This latest ‘freedom for sale’ scandal comes hot on the heels of graft allegations against the country’s top corruption fighter – Anti-Corruption Agency (ACA) director-general Zulkipli Mat Noor.The ‘freedom for sale’ allegation against Johari first surfaced on the Internet – in a page hosted by free website, Freewebs.com. It accuses him of being the “most powerful, but corrupted deputy minister.”The annoymous website cited three ‘classic cases’ in which Johari had allegedly abused his power and breached the trust of Prime Minister Abdullah Ahmad Badawi, who is his immediate boss in the Internal Security Ministry.
“His abuse of power must be seen to be interfering with police investigation and also jeopardising police efforts to maintain peace as well as law and order in the country,” it said.
Three incidences alleged
In the first case, Johari was alleged to have ordered the release of a gang leader from Perak in January this year. The gang leader is said to be the younger brother of another deputy minister.
Last month, Johari also allegedly ordered the release of a suspect held in connection with illegal gaming and book-keeping in Sabah. The website claimed Johari was paid RM3 million for this.
In the third case, it was alleged that another gang leader from Perak had secured his freedom after he “settled with Johari for a sum not less than RM2.5 million.”
The deputy minister has denied this. Chinese newspaper Oriental Daily today quoted him as describing the allegations as “slanderous” and that he was willing to be investigated.
Under the Emergency Ordinance, the minister has wide powers to order for suspects to be detained for two years without trial. The minister’s decision cannot be challenged in court.
The EO has been used over the years to detain or restrict the movement of suspected gang members and criminals – most of whom the police find difficult to bring to justice due to lack of evidence.

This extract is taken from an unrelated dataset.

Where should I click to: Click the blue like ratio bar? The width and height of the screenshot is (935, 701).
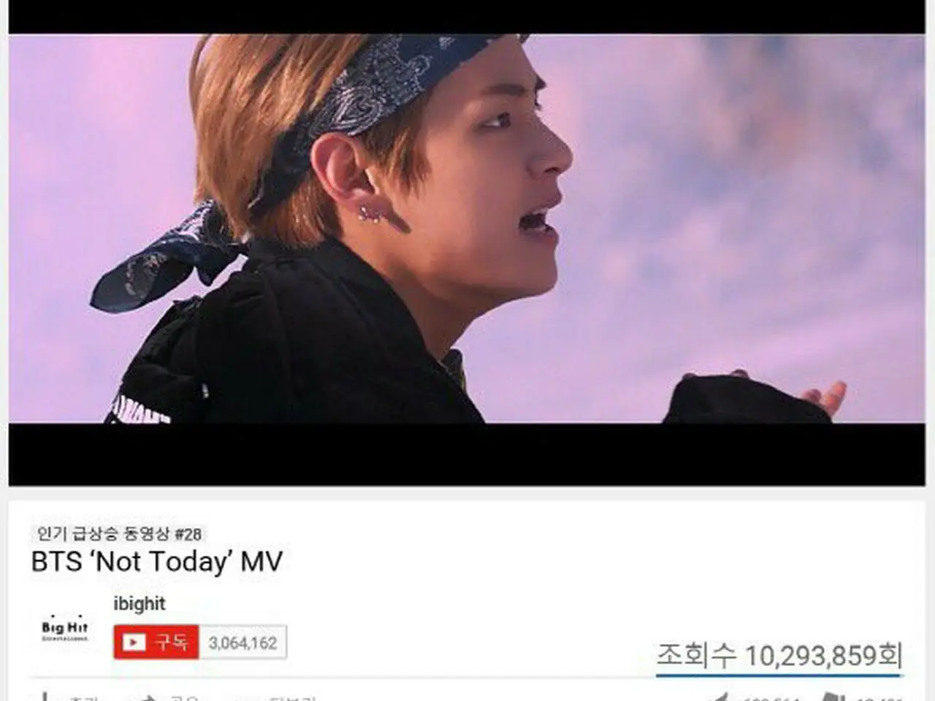click(779, 675)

Instead of arresting suspects and charging them for offences under the criminal law, the police detained them in Johor’s Simpang Renggam camp.
While Abdullah helms the internal security ministry, it is widely known that much of the work has been delegated to the deputy minister, especially given that the prime minister is also the finance minister.
Nobody is above the law
Meanwhile, the Star today reported that the ACA is investigating a ‘senior politician’ for allegedly accepting money to assist in freeing several suspects held under the draconian Emergency Ordinance, which allows detention without trial.
ACA director of investigations Mohd Shukri Abdul was quoted as saying that the agency has identified the politician and witnesses allegedly involved in the case.
The same report also quoted Deputy Prime Minister Najib Abdul Razak as stressing that nobody was above the law and those who broke it would face action.
In a related development, Inspector-General of Police Musa Hassan told malaysiakini that the police is assisting the ACA in its investigation.
Calling for a fair probe, he said the matter also involved the integrity of the police force.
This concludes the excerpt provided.